Click on some of the guy’s other ones: “Bands don’t have souls. DC Talk didn’t go to heaven when it died.”
Yeah… Maybe…. However I have met people who did the equivalent of taking a needy person to lunch and take that opportunity for lecturing that person about what s/he might have done wrong in order to find him/herself in need in the first place… Or even something like: (I know that it is more the Protestant attitude than the Catholic, but I myself heard it from both sides) “What can be the sin in your life that prevents you from ‘prospering’?” Believe me, that is even less helpful than just “Tweeting” about it. At least, by “liking on Facebook”, or “tweeting”, somebody, somewhere, might eventually wake up and start something practica.
I find that if I take that Protestant Approach, their sins are always something I’ve done and needed confession for, and the only real difference is that I had family to help me through it.
P.S. The above is what makes me a little doubtful whenever someone claims the superiority of “personal charity” over “social justice”.

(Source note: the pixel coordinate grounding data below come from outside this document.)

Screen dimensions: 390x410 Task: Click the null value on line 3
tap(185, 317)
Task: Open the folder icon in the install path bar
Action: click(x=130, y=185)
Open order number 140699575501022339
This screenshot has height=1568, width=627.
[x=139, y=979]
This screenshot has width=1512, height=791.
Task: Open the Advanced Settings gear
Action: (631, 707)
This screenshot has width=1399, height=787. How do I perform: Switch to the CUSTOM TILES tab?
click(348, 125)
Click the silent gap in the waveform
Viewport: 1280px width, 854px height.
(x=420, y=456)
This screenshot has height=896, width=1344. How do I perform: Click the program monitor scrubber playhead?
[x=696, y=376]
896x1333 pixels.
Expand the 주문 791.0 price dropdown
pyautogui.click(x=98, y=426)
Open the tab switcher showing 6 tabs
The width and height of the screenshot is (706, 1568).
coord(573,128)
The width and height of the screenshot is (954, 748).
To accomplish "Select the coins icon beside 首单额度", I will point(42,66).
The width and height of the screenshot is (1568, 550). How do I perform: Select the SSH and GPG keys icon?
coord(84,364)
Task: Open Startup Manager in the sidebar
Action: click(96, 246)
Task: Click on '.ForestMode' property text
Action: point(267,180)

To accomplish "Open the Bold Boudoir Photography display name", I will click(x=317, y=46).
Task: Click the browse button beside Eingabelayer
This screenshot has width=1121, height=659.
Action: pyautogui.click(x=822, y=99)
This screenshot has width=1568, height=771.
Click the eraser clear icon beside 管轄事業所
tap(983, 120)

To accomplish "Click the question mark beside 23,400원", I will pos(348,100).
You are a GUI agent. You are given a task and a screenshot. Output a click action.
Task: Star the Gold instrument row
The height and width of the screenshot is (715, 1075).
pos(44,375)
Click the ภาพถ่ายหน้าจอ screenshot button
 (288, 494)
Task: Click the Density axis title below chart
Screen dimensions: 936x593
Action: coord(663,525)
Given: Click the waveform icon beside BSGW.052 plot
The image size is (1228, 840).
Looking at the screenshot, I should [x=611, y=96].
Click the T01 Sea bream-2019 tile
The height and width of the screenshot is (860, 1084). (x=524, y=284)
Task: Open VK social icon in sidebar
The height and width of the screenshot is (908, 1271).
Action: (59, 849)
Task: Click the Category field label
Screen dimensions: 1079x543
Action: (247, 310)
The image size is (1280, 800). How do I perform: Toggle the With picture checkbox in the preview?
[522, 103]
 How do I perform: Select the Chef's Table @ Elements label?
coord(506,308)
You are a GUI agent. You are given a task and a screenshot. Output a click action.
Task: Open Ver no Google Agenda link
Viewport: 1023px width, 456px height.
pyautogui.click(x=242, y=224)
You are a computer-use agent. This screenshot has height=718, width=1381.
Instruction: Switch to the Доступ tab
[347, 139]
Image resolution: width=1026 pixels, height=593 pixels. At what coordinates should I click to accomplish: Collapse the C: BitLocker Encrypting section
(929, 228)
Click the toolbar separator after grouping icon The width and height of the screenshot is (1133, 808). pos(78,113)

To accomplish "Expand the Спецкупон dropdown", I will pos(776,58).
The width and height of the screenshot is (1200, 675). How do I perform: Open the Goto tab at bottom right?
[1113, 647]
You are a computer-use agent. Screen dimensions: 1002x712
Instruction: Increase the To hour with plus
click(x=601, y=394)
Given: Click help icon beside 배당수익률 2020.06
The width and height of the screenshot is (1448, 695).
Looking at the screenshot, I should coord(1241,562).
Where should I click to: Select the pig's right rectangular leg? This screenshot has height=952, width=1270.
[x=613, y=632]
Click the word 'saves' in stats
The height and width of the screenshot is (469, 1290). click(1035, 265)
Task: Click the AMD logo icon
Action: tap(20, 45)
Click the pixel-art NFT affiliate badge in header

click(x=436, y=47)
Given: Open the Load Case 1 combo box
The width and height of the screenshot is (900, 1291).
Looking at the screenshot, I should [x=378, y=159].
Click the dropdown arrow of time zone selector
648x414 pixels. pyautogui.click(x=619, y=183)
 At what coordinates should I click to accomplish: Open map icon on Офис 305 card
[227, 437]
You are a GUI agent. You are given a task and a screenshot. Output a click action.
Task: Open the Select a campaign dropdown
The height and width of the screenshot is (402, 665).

Nah- it’s about even. In fact, I’d say the “social justice” group is worse. They seem to feel they have a license to be busy-bodies. The ones who’ve chosen this as a career, I mean.
I was in Austin last week, and for some place that prides itself on being cool and laid-back, they sure have a lot of rules.
“If Tom’s Shoes looked like Crocs, there’d be a whole lot more bare-footed children in third-world countries.”
That is going to make me smile all day.